歴史いぜんの記憶―うむすな
UMUSUNA - Memories before History
(c)Sankai Juku
演出・振付・デザイン 天児牛大
音楽 加古隆・YAS−KAZ・吉川洋一郎
舞踏手 天児牛大・岩下徹・蝉丸・竹内晶・市原昭仁・
長谷川一郎・松岡大・石井則仁
共同プロデュース リヨン・ダンス・ビエンナーレ / パリ市立劇場 /
北九州芸術劇場 / 山海塾
初演 2012年9月 フランス国立リヨン歌劇場


無限の宙の下に有限の国が広がり、終わりなき闇夜は勇猛に差し込む光により暁に姿を変えていく。

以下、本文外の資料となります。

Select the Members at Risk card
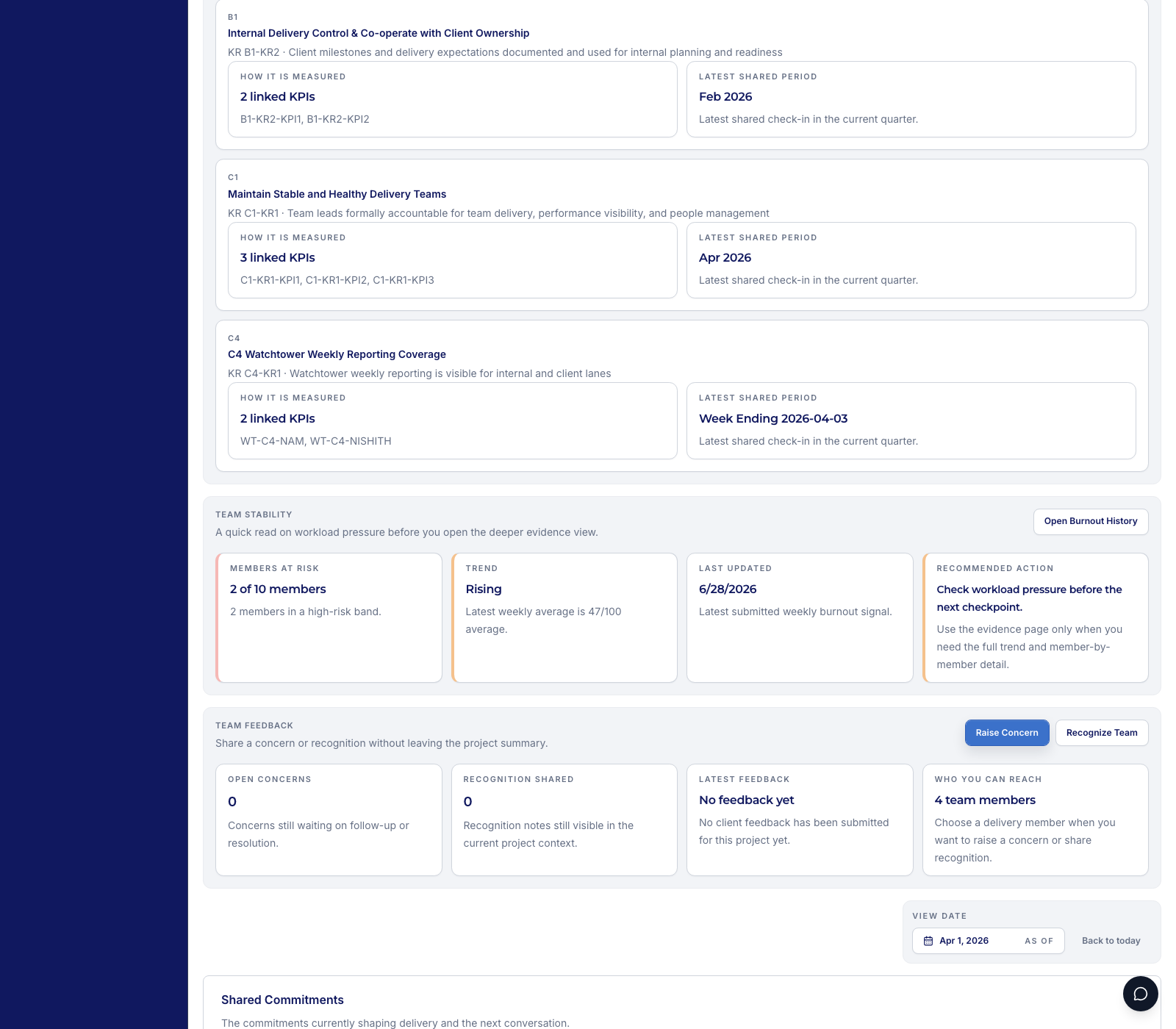This screenshot has height=1029, width=1176. pos(329,617)

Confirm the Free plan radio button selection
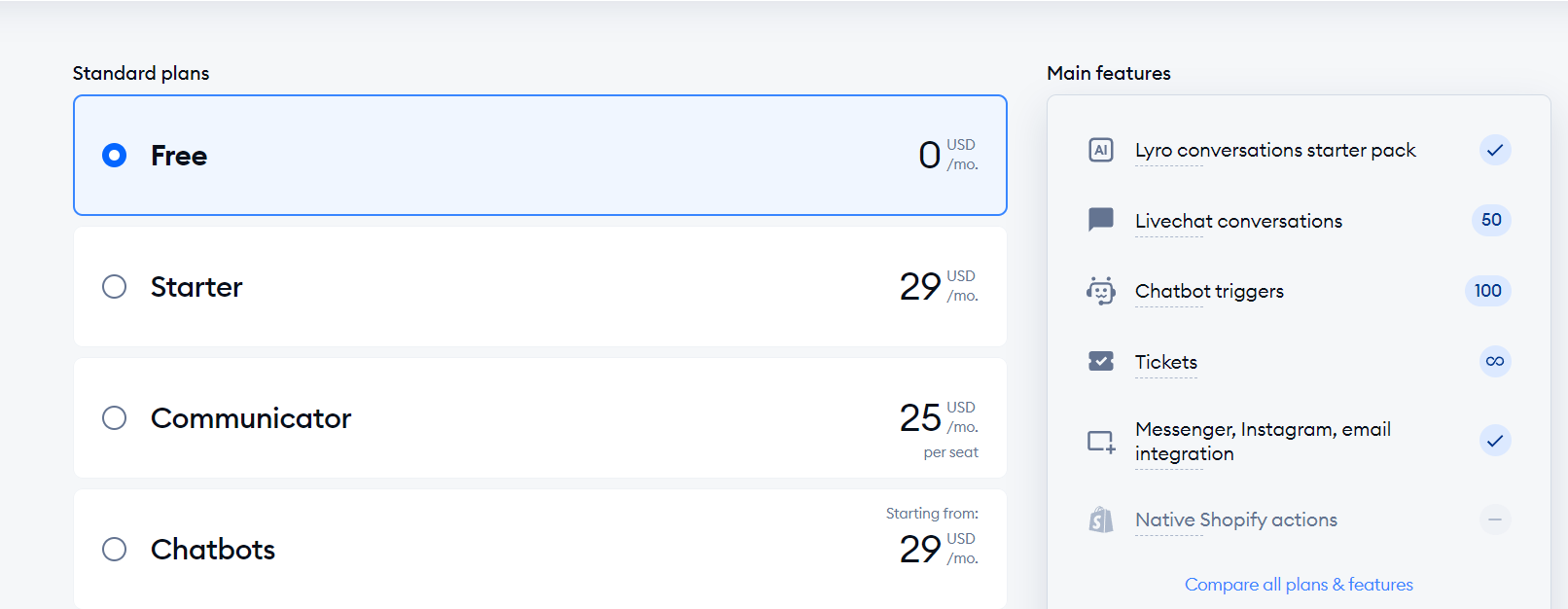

天と地、闇と光、有と無、人と人。『歴史いぜんの記憶―うむすな』では、
隔たりがあるがゆえに二つで一つの不可分な存在が、産まれ、巣くい、(はは)なる土地のうえに躍動する時を刻んでいく。二つのプラトーは不即不離に寄り添い、左右に浮かぶ砂漏は可変しつづける地水火風の響きに応じ浮き沈みを繰りかえす。大地を構成するこの四元素は、肉や血や熱や息といった生命体の基幹でもある。地を踏み鎮め、砂を掴む、二度にわたる天児牛大の独舞はまるで此の世の時守のようだ。天地のはじめから流らう時は、接近と分離と衝突をくりかえしながら永らう大地を堆積させていく。